======== Passage shown ========
For the past three years, Bartolo Colon has pitched relatively well for the New York Mets, and he has become a fan favorite. This past season we saw what might have been his best attribute of all – his durability. With the Mets having a young staff, veterans like Colon, especially durable ones, are worth their weight in gold. That might be why Colon has been paid well during his Mets tenure.
With that said, there is some danger in keeping Colon around for another year or two. Colon has become a soft tosser whose fastball averages 90 MPH. It’s really important to note this because he throws his fastball an astounding 89% of the time. As he ages and his fastball velocity drops even further, the greater likelihood he is going to get hit and hit hard. It is not too dissimilar with what happened with another fanbase’s beloved soft tosser.
======== Stored data ========
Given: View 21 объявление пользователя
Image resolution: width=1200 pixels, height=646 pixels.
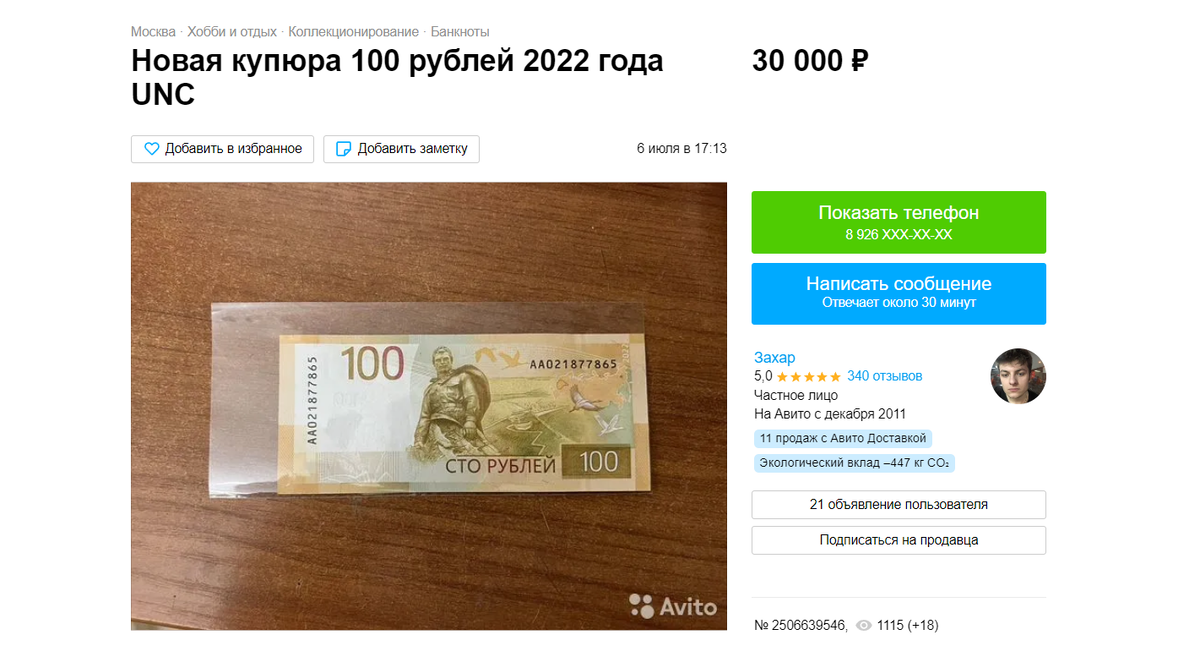Looking at the screenshot, I should 899,505.
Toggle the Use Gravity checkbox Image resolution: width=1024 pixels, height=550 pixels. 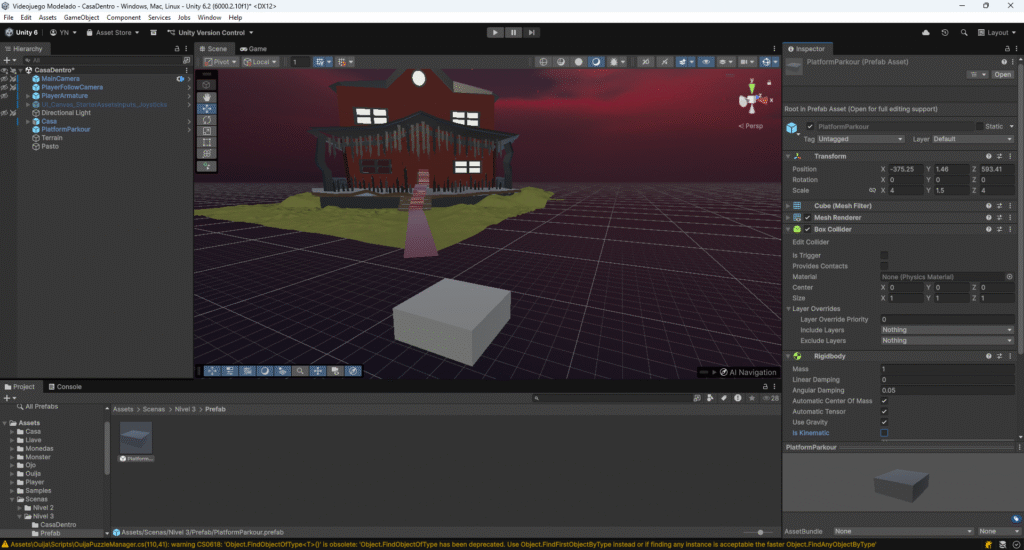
========
The tasks
A. List every sentence in the Bartolo Colon passage that contains the name "Colon".
B. Return the part of the Bartolo Colon passage starting at "With that said, there" and ending at "beloved soft tosser.".
The material has no connection to the passage about Bartolo Colon.

Solutions to the problems
A.
- For the past three years, Bartolo Colon has pitched relatively well for the New York Mets, and he has become a fan favorite.
- With the Mets having a young staff, veterans like Colon, especially durable ones, are worth their weight in gold.
- That might be why Colon has been paid well during his Mets tenure.
- With that said, there is some danger in keeping Colon around for another year or two.
- Colon has become a soft tosser whose fastball averages 90 MPH.

B.
With that said, there is some danger in keeping Colon around for another year or two. Colon has become a soft tosser whose fastball averages 90 MPH. It’s really important to note this because he throws his fastball an astounding 89% of the time. As he ages and his fastball velocity drops even further, the greater likelihood he is going to get hit and hit hard. It is not too dissimilar with what happened with another fanbase’s beloved soft tosser.